3- Bu davalar görülürken “ Ben bu davaların savcısıyım” diyen ve kahraman savcı olarak nitelendirdikleri savcının altına trilyonluk zırhlı araçlar tahsis edenler , kumpasın arkasında duranlar daha sonra “aldatıldık “ mazeretine sığınarak sorumluluktan kaçma yolunu tuttular.
4- Aynı savcı 17 - 25 Aralık soruşturmalarını başlatınca derhal görevinden alınarak suçlu sandalyesine oturtuldular.

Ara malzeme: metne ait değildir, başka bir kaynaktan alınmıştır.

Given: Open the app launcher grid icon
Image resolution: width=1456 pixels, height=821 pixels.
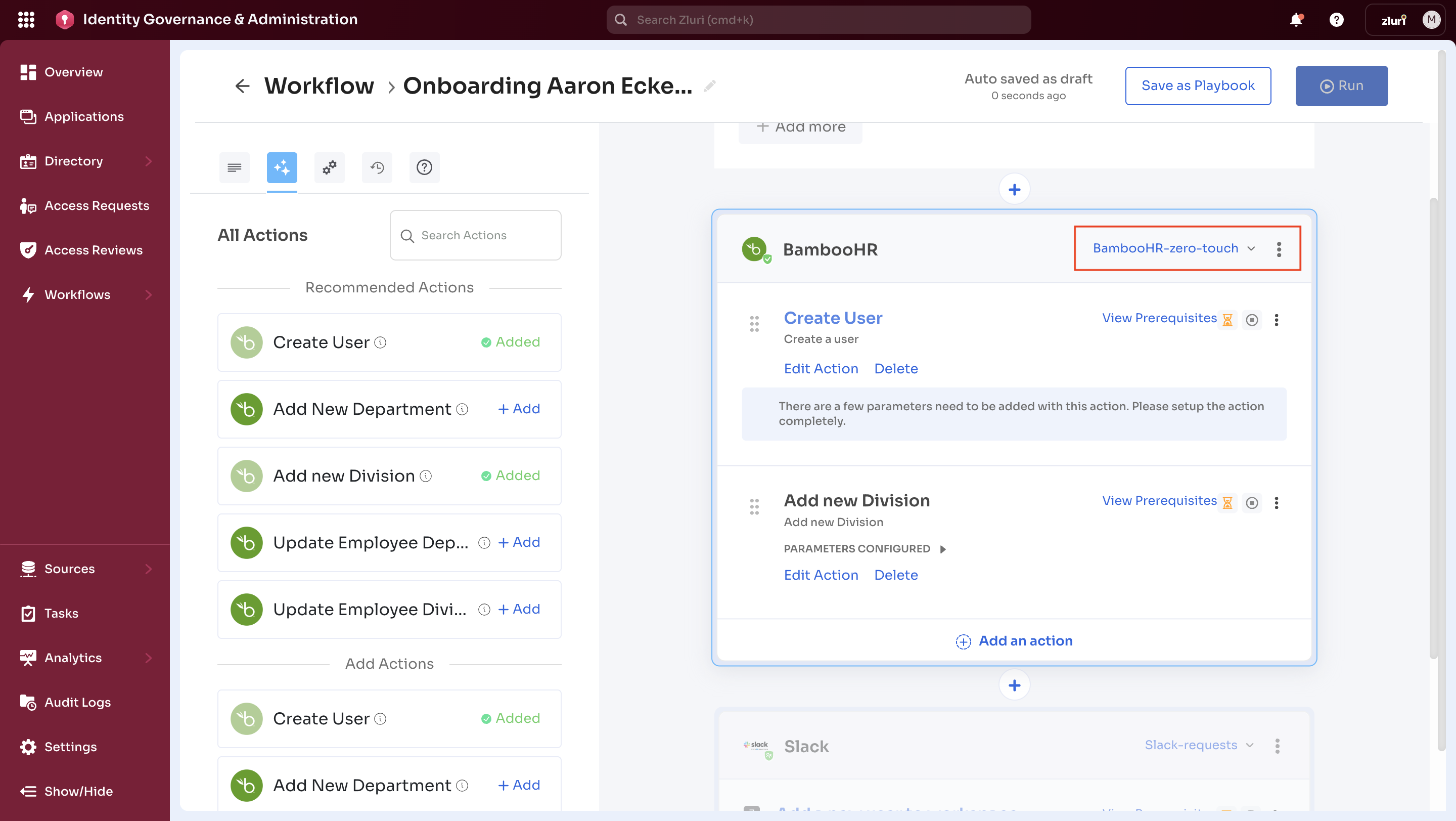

5- Bu soruşturmalarda görev alan polis, savcı ve hakimlerin tamamı hallaç pamuğu gibi savruldular, kimi evinden ,yurdundan, kimi mesleğinden edildiler. Cadı avı halen sürdürülmekte ve nerede duracağını kimse kestirememektedir.
6- “Bereber yürüdük biz bu yollarda, beraber ıslandık yağan yağmurda” şarkısı eşliğinde güzel güzel (!) devleti yürütenler iğnenin ucu kendilerine dokununca eski dostlarını birden bire paralelci ilan ederek yedi göbek sülalerine savaş açtılar.

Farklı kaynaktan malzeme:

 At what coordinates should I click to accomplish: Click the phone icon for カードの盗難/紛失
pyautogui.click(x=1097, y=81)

7- Paralelci diye gözaltına aldıkları eski dostlarını tutuklayıp cezaevine tıktıktan sonra beş ay geçmesine rağmen hala bir iddianame hazırlayıp mahkeme huzuruna çıkaramadıkları gibi bir mahkemenin tutuksuz yargılanmaları konusunda verdiği tahliye kararı üzerine Türkiye'de tahliye edilen ilk kişiler bunlar gibiymiş gibi İstanbul Savcılığını, HSYK'yı, Bakanlar Kurulunu ve Cumhurbaşkanlığını ayağa kaldıran bir milli felaket haline getirdiler.
8- Tutuklama gerekçesi kaçma ve delilleri karartma şüphesine dayanır. Bu insanların çoğu kendi ayaklarıyla adalete teslim olmuşlardır. Kaçma ve delilleri karartma endişesi asla yoktur. Tutuksuz yargılanıp hüküm giyerlerse cezaevinde aslanlar gibi yatmaya hazır olduklarını davranışlarıyla ortaya koymaktadırlar. Ya pek çok şüpheli gibi suçsuz oldukları anlaşılırsa , tutuklulukta geçen günleri, ayları yargısız infaz anlamına gelmez mi?
9- Tahliye kararlarını veren mahkemeler yetkili mi yetkisiz mi? İbretle izliyorum. Koca koca hukukçuların yarısı tahliye kararına ateş püskürüyor , yarısı da doğru diyor? Böyle bir hukuk garabeti olur mu? Hukuk bu kadar lastikli mi, nereye çekersen oraya mı gidiyor?
10- HSYK tahliye kararı veren her hakim için bu kadar acele karar alıyormu ki hemen bu hakimleri açığa almak için toplanıyor.? Tahliye kararı veren diğer hakimleri de bu şekilde görevinden alacaklar mı? HSYK 2. Dairesi hakimler hakkında 2 oya karşı dört oyla karar alıyor. Orada da paralel hakimler mi var acaba?
Uzun lafın kısası sizin bu adaletinize vatandaşın güvenmesini bekleyemezsiniz, çünkü siz kendiniz bile adalete inanmıyor ve güvenmiyor sunuz.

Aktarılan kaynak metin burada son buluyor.